Many people think that “invest in loss” means going exclusively where you opponent wants you to. But if you do that, you get pushed every time and you do not learn anything, except perhaps, the lesson that where your opponent wants you to go is not really where you wanted to go. How do you know this is not what “invest in loss” means? When you keep losing by going where your opponent sends you, and you have not learned how not to get pushed by going there. That should be the clue that you should not keep going there (whereever there may be). Another clue is that Professor Cheng, who said it, did not get pushed by anyone, of any skill level.
So what does “invest in loss” really mean? The answer to that is also the answer to what makes a good neutralization. Your neutralization should be one that sticks to your opponent and goes 90% of the way to where he wants to go, and then the last 10% goes where you want to go. This way your opponent barely feels you as you disappear before him. He is traveling more and more into your trap. But it is not just about giving way. At the end of your neutralization, you need to have a line to push, and the power to do so.
So do not mindlessly give way along his path. If you do you will be pushed at your opponent’s pleasure. Mindfully give way along his path, or one so very close to where he wants to go, that he thinks it is where he wants to go. This will, after much practice and gaining an understanding of the paths of neutralization, leave you in a position to push when his force is spent and he is over-extended, and therefore easier to push. To do this you need to listen to yourself, your own body first, before you ever listen to your opponent. You have to know your balance and your root, so that you can relax into them when you are being pushed. This way you grow more compressed and stronger as your opponent overextends.
If you do not learn to listen to yourself and judge where you are as well as where your opponent is, you will fall into one of two errors: Going to a neutralizing position, and getting there too soon is the first problem. Going to a position and aiming to get there too late (offering too much resistance) is the other.

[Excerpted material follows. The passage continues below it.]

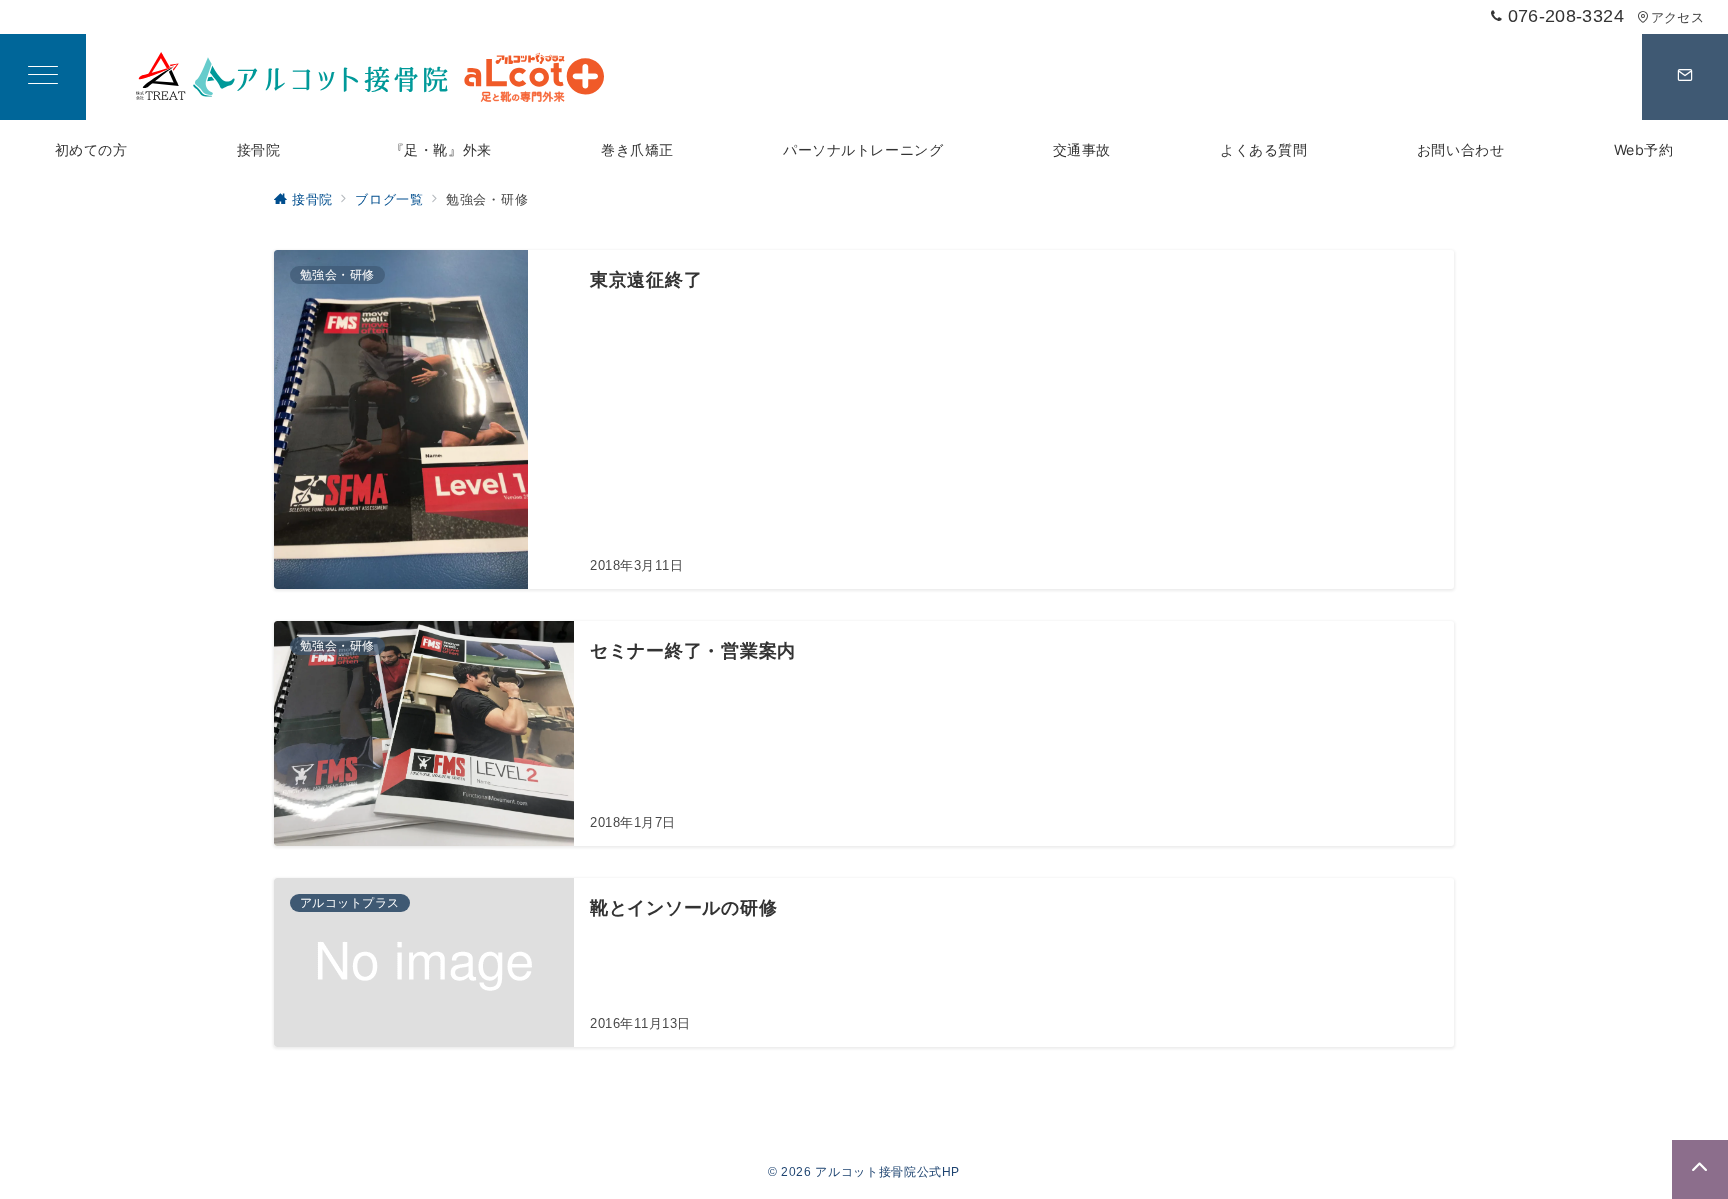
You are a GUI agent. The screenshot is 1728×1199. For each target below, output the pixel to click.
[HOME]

On getting there too soon, when you run away, you give your partner an opportunity to push you, either in the direction you were going, or in a direction of opportunity because you have vacated the space. Stick you your opponent and you will get there when you should, when your opponent is overextended, off balance and thinks he has you. It is not the position absolute, but the position relative, that makes a neutralization. When you arrive with him, you have power and you can own his balance. Arrive too soon and you will have given away your power and he will own your balance. Also, make sure you retreat to a place where you are strong, and not weak or off balance so that a good push can happen.
The other part of the problem is getting there too late, or offering too much stiffness or strength. If you are stiff or strong enough you may not get there at all, you may just find yourself pushed. You opponent may be able to push you out, right where you are, even as you begin to try to neutralize. You have to be soft enough to lead him, and offer enough resistance so that he thinks he has you. This is an interesting compromise. Not a texture absolute, but a texture relative to your partner. You need to be light enough so that he has nothing to push, but heavy enough so that he thinks he has you , and maybe, in just another fraction of an inch or two he thinks he will get you.
When you can do this with a partner, and figure out where you are strong and your partner is weak, and can bring your partner into you without sacrificing your balance and position, then you are ready to try with an opponent.